We make a list of what she needs and what the cats will want . M as ever is far more concerned for her cats but I try as diplomatically as someone as I can to point out that she will in time require "stuff " and that a hospital gown per se will not suffice once she becomes a little more mobile . We finally agree that I will bring in some underwear , toiletries etc and that a work e mail needs to be mailed asap . ( This is all quite surreal . We have only met once before , and I am advising her about the most personal of things .)

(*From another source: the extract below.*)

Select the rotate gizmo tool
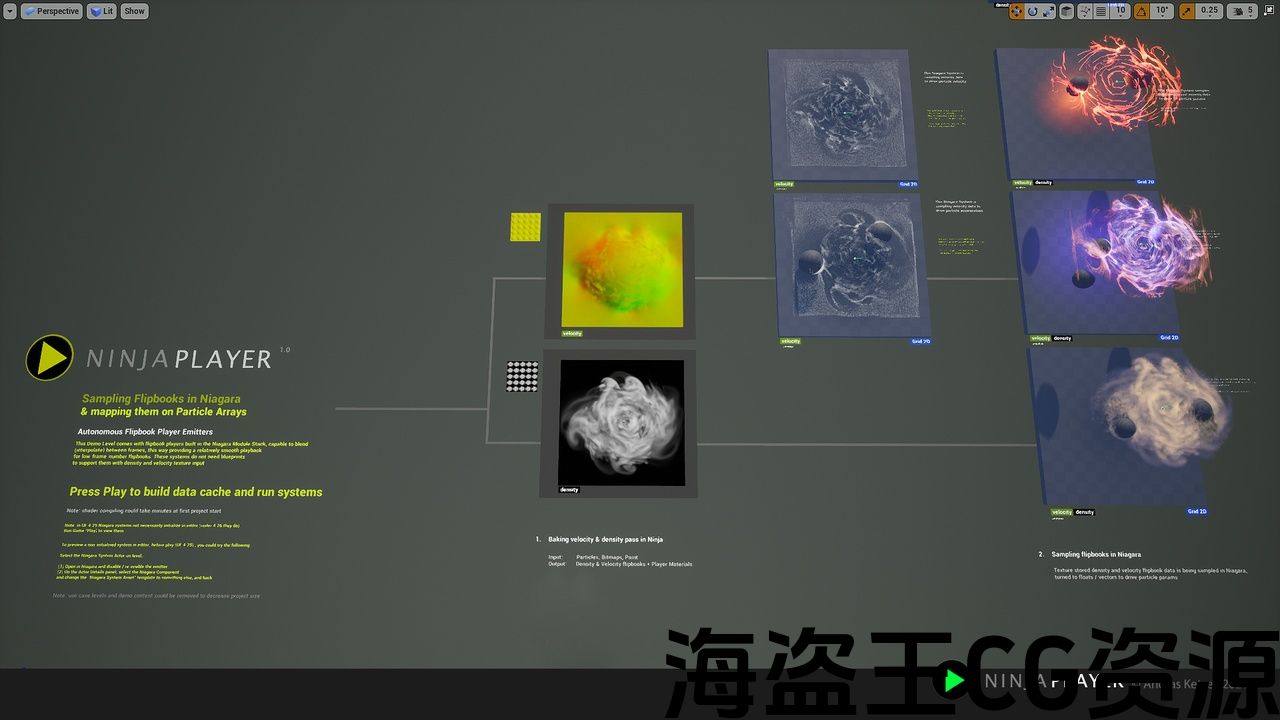 1032,11
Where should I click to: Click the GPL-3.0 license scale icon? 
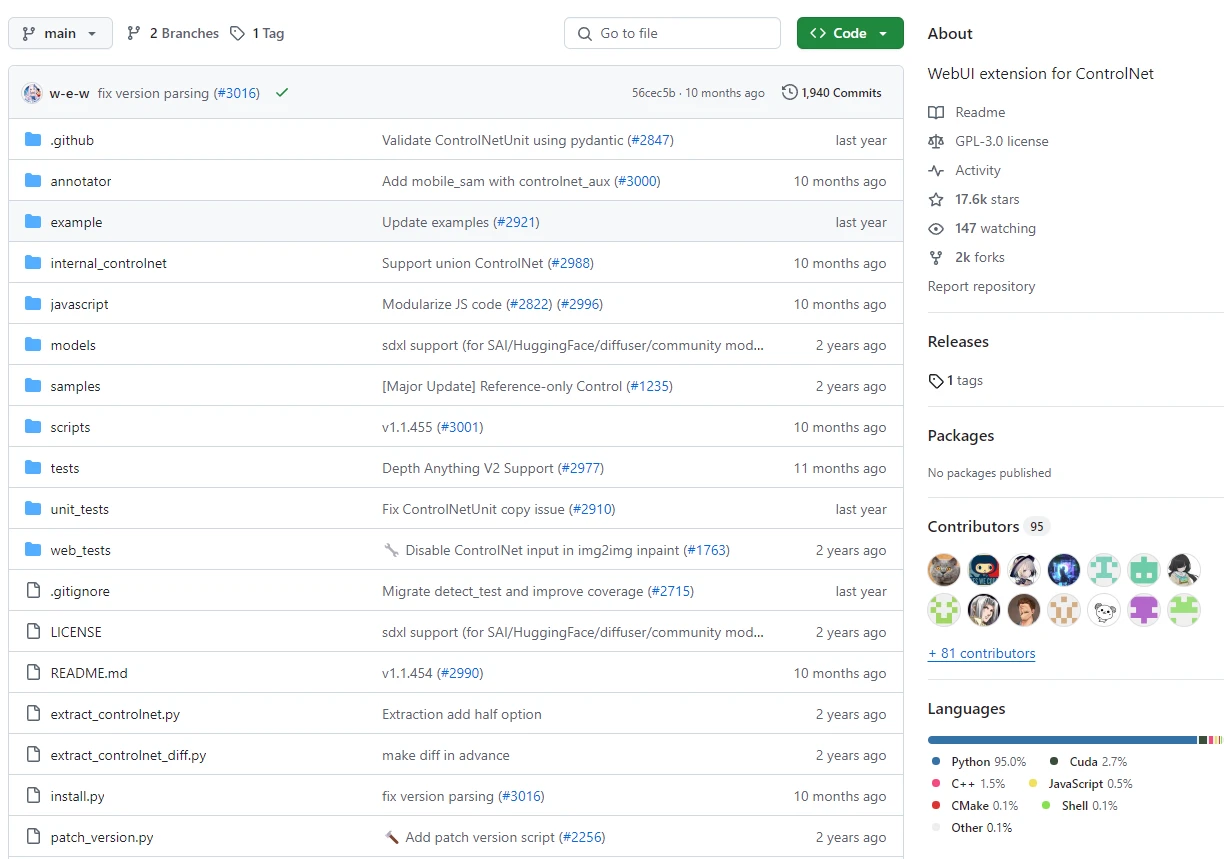tap(936, 141)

Thus it is that I find myself ferreting for pants , and then , get this , writing an e mail , business style , in French , no less , to explain why a piece of work will not be arriving from Madame on time . I can tell you , that took my mind off the court report that had been starting to occupy my mind this weekend as I gear up for the DayJob again . It also occurred to me as I typed in to Google " Translate English to French " and came up with a little square box to help me do same that a Google " Write your Court Report Software " wouldn't come amiss , for those Monday mornings when the brain just isn't in the groove yet . I guess its out there ? I'm probably just looking in the wrong place .
Anybody ?

Meanwhile , when I returned to the hospital to deliver her things and let her know cats are safe and so on , M was still in theatre . I will keep you posted . I think again of how lucky I am to be surrounded by friends and quite a few family members living nearby should I need help .
How scary to find yourself alone .

Thursday 17 July 2008

The Graveyard .

The church
The graveyard in front of the parsonage .
I wish it were possible to capture in a single shot just how many graves are packed into that graveyard , all piled up and squashed on top of each other . And its also not possible to get in a picture that the graveyard is situated right in front of the parsonage . Imagine waking up every morning and looking out onto all those graves . I know cemetaries and graves can be very peaceful and restful . Situated behind a house , and set in well cut lawns , where you can wander with flowers and sit and read , or ponder life and its vagaries , I would agree . But not this . Not this mass and pile of stone and slabs and well , death and reminders of mortality , in front of you every single day .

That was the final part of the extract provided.